Let me begin with these beautifully personal words of St. Augustine which, though written in the 3rd century, speak to each one of us as humans who share in the common experience of longing for God, something much larger than what we merely see around us: I implore you to live with me and, by believing, to run with me; let us long for our heavenly country, let us sigh for our heavenly home, let us truly feel that here we are strangers. It is fitting that as another liturgical year comes to a close, we together as strangers celebrated the Solemnity of Christ the King during the last Sunday of Ordinary Time, recalling our very beginning and ultimate end in the Kingdom of God. It is truly remarkable that while we are strangers, we are strangers together who, though in earthly exile, sigh for our heavenly home with one another. In this respect, we are never strangers in the sense that we may not know one another personally, but we are strangers in that we are all unfamiliar with the physical realm we currently inhabit as we are not made for this earth. By this common trait of ours, though we all may differ in regards to color, creed, or culture, the fact that we are on this earthly pilgrimage together means that we are all intimately bound to each other as one.
|St. Joseph Abbey Church|
St. Benedict, Louisiana
Christ tells us, The kingdom of God, does not come for all to see; nor shall they say: Behold, here it is, or behold, there it is, but the kingdom of God is within us, for the word of God is very near, in our mouth and in our heart. It is very clear that by Jesus’ own teaching and followed by the living tradition of the Church, since we are all created in the image and likeness of God, the dignity we possess as creatures in the hands of our loving Creator is the same dignity bestowed on us as bearers of God, his dwelling place. St. Teresa of Avila explains to her fellow consecrated sisters that the soul of the just person is nothing else but a paradise where the Lord says he finds his delight. St. Teresa goes on to illustrate the interior dwelling of God within each of us as an immense castle where our soul progresses from room to room until it finds its rest in the royal chamber of our Lord and King, Jesus Christ. This journey of our soul is indeed a way toward greater and greater perfection as the more perfect we are interiorly (i.e. the more our desires are rightly-ordered), the more inviting we become for the Spirit of God to find his rest within us. Christ, speaking with the Father, wonderfully describes the blessedness of the faithful person with a well-ordered soul: We shall come to him and make our home with him.
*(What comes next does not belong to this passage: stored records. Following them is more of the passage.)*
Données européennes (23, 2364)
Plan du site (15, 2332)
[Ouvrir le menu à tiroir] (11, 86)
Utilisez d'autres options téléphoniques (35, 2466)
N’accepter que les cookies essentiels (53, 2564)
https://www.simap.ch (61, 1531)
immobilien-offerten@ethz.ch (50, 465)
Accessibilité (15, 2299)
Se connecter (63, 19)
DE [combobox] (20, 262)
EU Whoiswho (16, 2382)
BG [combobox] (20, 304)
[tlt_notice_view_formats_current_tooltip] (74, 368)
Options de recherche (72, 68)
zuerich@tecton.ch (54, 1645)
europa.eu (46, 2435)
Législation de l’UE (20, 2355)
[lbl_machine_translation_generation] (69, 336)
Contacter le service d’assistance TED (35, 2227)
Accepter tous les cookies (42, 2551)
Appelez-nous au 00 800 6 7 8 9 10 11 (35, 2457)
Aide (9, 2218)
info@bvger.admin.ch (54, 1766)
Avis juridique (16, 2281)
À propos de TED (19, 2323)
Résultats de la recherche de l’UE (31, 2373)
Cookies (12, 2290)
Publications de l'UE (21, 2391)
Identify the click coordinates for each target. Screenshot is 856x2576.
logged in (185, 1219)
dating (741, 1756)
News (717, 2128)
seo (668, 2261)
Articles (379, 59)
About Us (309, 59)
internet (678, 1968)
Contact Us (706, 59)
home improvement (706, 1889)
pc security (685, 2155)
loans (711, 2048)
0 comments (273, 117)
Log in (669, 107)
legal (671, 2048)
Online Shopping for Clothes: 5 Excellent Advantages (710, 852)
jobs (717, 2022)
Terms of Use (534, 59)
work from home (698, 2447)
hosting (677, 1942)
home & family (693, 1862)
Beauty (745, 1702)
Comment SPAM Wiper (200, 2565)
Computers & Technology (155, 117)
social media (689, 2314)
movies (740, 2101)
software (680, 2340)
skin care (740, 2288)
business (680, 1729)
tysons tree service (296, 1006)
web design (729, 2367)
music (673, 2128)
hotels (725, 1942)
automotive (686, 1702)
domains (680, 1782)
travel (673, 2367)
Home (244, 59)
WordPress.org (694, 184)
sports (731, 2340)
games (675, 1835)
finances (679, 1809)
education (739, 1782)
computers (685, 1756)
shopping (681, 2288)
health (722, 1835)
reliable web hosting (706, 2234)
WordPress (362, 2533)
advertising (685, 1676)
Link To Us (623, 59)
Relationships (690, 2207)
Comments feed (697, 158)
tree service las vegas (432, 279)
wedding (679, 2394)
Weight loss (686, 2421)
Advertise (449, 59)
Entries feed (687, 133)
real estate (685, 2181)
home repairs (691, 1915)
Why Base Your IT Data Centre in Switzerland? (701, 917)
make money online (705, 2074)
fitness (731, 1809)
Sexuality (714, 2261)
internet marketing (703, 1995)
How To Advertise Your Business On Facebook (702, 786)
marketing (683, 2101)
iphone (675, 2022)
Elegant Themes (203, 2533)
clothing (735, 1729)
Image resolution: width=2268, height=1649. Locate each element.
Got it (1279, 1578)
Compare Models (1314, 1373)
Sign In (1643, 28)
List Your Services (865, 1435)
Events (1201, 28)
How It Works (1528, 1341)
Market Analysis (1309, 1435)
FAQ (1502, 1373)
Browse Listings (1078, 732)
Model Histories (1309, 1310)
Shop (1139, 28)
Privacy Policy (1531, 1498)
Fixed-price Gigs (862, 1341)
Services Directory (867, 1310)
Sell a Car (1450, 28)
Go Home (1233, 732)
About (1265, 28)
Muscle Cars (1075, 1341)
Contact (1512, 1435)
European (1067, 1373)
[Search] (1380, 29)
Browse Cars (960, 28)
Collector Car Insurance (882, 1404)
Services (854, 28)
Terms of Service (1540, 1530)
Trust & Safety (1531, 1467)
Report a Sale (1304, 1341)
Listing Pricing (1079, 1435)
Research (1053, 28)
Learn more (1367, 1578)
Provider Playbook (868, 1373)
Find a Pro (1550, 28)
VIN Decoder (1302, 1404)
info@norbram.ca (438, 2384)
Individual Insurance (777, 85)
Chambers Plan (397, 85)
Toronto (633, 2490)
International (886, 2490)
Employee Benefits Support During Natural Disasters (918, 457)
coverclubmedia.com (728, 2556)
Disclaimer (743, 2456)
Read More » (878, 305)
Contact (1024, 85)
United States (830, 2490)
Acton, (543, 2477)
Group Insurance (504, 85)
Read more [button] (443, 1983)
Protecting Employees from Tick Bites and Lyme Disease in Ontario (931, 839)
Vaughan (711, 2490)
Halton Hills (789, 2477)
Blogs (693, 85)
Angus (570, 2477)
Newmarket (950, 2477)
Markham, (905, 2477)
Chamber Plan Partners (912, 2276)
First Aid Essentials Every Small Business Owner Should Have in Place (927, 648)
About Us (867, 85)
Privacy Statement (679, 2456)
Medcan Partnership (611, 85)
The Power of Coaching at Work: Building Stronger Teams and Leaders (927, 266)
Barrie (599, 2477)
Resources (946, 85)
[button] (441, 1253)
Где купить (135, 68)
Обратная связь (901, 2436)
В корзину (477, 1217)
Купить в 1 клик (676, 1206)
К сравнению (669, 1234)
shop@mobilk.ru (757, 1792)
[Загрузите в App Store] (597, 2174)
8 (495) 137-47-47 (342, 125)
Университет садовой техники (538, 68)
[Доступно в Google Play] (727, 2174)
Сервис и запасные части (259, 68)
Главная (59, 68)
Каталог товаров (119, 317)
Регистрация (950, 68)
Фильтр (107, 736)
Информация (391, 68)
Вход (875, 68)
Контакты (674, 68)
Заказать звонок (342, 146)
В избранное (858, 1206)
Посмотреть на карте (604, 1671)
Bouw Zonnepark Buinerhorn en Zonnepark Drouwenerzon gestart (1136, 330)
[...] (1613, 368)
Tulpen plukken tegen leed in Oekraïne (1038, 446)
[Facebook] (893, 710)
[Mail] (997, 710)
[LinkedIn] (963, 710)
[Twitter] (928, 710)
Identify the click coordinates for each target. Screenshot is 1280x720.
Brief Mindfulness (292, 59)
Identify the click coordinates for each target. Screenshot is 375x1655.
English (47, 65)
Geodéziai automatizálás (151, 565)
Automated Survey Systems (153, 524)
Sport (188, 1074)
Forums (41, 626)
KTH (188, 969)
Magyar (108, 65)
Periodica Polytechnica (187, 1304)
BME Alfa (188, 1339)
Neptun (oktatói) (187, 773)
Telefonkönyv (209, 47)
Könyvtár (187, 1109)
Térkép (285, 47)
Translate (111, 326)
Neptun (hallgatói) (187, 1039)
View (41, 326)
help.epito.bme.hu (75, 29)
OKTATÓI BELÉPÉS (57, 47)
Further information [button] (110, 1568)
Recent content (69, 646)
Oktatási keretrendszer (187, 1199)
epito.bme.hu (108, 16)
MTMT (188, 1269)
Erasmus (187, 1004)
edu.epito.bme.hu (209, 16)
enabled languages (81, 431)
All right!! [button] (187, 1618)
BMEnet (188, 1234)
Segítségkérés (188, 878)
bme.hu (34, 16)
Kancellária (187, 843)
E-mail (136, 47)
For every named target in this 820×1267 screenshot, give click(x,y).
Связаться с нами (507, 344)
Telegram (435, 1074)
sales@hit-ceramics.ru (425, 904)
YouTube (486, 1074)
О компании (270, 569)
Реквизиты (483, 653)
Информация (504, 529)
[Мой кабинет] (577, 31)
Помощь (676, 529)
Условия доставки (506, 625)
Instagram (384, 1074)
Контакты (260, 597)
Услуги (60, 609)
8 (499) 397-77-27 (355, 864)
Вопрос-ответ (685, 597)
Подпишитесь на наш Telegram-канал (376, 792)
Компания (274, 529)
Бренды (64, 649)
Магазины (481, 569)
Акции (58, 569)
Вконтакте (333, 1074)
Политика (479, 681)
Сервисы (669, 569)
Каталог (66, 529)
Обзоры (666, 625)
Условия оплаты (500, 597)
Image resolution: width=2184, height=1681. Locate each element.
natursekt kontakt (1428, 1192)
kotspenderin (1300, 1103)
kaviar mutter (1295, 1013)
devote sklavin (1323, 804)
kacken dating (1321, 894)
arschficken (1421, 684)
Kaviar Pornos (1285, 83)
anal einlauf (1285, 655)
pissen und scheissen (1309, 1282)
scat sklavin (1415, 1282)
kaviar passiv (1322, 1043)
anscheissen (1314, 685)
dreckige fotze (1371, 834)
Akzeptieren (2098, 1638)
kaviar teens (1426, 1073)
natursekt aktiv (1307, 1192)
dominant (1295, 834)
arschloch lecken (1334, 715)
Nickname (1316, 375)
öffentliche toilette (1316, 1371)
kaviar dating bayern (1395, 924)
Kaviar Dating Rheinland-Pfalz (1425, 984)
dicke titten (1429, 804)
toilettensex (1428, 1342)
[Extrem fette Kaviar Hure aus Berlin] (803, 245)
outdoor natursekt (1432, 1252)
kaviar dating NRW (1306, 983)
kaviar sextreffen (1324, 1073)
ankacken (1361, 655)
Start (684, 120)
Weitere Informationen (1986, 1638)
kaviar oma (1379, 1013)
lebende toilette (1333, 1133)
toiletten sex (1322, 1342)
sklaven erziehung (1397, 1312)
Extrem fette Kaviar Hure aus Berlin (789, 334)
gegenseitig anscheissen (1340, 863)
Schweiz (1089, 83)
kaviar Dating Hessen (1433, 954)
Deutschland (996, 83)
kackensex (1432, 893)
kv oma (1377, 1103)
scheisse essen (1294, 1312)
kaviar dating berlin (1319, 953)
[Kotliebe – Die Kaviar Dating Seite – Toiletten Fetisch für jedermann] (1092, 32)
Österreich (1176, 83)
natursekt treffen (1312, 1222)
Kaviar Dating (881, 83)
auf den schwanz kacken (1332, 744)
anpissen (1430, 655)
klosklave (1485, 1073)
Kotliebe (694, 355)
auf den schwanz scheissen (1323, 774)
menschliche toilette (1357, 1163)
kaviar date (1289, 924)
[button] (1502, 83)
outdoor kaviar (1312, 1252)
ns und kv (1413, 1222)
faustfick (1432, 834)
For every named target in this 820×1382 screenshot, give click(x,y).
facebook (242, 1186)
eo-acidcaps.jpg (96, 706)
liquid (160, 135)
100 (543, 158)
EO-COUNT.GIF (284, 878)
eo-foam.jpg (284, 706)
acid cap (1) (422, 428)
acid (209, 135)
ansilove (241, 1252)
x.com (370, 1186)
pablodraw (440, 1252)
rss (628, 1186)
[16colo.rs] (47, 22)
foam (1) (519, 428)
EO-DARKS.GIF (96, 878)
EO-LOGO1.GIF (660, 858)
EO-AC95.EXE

But what is it to be well-ordered and prefect? What supernatural, angelic being must we become in order to possess the entire immensity of the omnipotent Trinity within us, God the Father, the Son, and the Holy Spirit? No. No, perfection is much simpler and within our reach than that, so simple in fact it must come from God himself; any complication in the matter is a mere pesky habit of human origin. Let us understand, as St. Teresa tells us that true perfection consists in love of God and neighbor; the more perfectly we keep these two commandments, the more perfect we will be. The simplicity of what it means to be perfect leads us to the simplicity of being perfect, which is quite simply love of God and neighbor. By the very fact that we are not strangers with one another, in virtue of our heavenly origin, but rather brothers and sisters who journey together as strangers in a strange land, to be perfect is deeply rooted in the instinct we possess and the command we are given to love each other with the same love we have for God.
The endeavor to reach this perfection begins, as with any endeavor we undertake, with prayer. Of all that has been written about prayer throughout the centuries, one thing remains constant: prayer is the conformity of our will with the will of God. When writing his Rule for monks, St. Benedict instructs his brothers that every time you begin a good work, you must pray to him most earnestly to bring it to perfection. In whatever form our prayer may take, whether a group praying the rosary, a person meditating under an oak tree, a community praying together at mass, or a poor soul contemplating God while stuck in traffic, our prayer should come from and lead us toward the surrendering of our will, with all its desires, passions, wants, fears, anxieties, dreams, concerns, joys, etc., etc., into the trusting care of the God who made us, just as we pray in the prayer Jesus himself taught us: thy Kingdom come, thy Will be done, on earth as it is in heaven. Again, St. Teresa illumines this point with words more authoritative than mine: Don’t think that in what concerns perfection there is some mystery or things unknown or still to be understood, for in perfect conformity to God’s will lies all our good.